**Task:**
Give the number of lines in the data below that contain "will", with no other words.

Records from a data collection:
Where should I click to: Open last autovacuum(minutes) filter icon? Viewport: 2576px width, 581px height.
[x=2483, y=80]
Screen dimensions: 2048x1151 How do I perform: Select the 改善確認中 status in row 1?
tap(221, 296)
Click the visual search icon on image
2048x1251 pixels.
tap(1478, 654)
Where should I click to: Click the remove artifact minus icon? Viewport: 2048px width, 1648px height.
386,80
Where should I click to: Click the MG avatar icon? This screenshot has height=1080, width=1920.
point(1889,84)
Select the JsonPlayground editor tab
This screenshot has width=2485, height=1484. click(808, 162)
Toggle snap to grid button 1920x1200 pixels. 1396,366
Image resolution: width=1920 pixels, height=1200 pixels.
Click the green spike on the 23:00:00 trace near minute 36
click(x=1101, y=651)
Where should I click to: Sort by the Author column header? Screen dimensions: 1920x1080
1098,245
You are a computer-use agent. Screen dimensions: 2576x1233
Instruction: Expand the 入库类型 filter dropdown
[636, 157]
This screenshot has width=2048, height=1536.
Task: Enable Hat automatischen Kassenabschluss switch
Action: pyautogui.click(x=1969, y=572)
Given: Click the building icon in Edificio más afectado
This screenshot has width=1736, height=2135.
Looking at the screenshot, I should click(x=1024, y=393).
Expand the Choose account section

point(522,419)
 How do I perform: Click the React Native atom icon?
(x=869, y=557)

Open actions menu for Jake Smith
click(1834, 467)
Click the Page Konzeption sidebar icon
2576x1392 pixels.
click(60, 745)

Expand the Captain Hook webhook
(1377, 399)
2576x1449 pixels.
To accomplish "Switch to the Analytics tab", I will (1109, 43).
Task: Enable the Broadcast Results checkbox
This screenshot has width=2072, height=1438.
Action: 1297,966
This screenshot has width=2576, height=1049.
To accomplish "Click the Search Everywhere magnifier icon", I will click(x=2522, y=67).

**Solution for this problem:**
2